Our righteous Father Neophytus the Recluse of Cyprus.

Saint Neophytus is a heroic Saint who has not received the renown and general veneration, at least in the part of the Church still on earth, that he deserves. He was born in 1134 at Leucara in Cyprus. Jerusalem, the Holy Land, and much of the Mediterranean was under the control of the Moslems; and many of those parts that were not, were under the control of the Crusaders, who oppressed the Orthodox Christians in ways more insidious than the Moslems.

At the age of eighteen, wishing to dedicate himself to the service of God rather than submit to his parents’ wish to have him married, Saint Neophytus fled to the Monastery of Saint John Chrysostom.

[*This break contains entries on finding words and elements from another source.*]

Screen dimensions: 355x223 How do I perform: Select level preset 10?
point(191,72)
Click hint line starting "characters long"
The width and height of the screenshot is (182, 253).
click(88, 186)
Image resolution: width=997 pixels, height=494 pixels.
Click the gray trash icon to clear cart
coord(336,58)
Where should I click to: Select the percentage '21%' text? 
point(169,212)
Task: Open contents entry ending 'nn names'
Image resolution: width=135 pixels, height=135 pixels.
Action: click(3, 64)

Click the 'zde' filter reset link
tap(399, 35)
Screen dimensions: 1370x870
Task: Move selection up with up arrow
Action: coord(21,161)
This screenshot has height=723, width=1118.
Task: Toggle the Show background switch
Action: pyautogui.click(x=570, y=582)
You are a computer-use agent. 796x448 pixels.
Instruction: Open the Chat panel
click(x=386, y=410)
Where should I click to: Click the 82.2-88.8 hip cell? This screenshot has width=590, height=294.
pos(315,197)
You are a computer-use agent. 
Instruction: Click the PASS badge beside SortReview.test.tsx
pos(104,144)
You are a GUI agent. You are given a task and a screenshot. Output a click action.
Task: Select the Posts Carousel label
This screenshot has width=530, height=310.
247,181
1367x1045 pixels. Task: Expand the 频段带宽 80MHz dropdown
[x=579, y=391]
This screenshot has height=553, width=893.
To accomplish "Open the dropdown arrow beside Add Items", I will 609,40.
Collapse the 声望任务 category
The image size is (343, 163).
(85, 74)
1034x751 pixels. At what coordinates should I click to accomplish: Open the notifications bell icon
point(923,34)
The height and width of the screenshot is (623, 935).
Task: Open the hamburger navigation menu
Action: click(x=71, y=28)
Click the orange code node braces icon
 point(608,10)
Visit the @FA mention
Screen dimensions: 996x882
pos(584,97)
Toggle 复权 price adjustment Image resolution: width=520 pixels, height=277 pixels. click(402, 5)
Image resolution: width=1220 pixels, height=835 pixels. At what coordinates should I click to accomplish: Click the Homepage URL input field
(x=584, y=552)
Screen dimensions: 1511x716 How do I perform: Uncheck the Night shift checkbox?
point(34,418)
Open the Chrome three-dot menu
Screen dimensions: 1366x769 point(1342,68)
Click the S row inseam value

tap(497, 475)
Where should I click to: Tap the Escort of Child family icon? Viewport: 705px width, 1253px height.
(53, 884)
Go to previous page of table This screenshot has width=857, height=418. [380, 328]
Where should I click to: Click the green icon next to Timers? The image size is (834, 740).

After serving in the monastery for five years, laboring in the monastery vineyard, he received permission to fulfill his desire to visit the Holy Land. He venerated the holy places in Jerusalem, and then in Magdala, Tabor, and the Jordan, spending six months searching the caves and deserts for an ascetic who could be to him a spiritual guide. Finding none, he returned to Cyprus. When again he received his abbot’s blessing to go to Mount Latros, he was arrested at the port of Paphos and held in prison until he was released at the request of pious Christians who had learned of his plight. He saw in this an indication from God that it was not His will that he leave Cyprus. He found a mountainside cave north of Paphos which he cleared out through his own labors and dwelt in from then on with extreme privation and intense dedication to prayer.

Although Saint Neophytus was illiterate upon entering the monastery, through diligent application to study, and by the grace of God working in his pure heart, he learned not only to read (he knew the entire Psalter by heart) but to write very eloquently and extensively, which was a timely gift of divine Providence for the Orthodox people of Cyprus. On May 6, 1191, the Norman King of England, Richard the Lion-hearted, captured Cyprus on his way from Sicily to Jerusalem in the Third Crusade. Cyprus remained in the hands of one Frankish ruler or another until 1958.

Papal rule was imposed on Cyprus; bishops and the educated were exiled. From his mountainside cave Saint Neophytus sent a river of epistles and other writings to the people of Cyprus to keep them steadfast in the Orthodox Faith and, while himself living in extreme seclusion, privation, and dedication to prayer, he protected his people from being subverted by their Papal overlords. Saint Neophytus is worthy to be remembered as a single-handed champion of the Orthodox Faith together with Saint Maximus the Confessor and Saint Mark of Ephesus. He reposed in peace on April 12, 1219, and has been glorified by God with miracles throughout the centuries.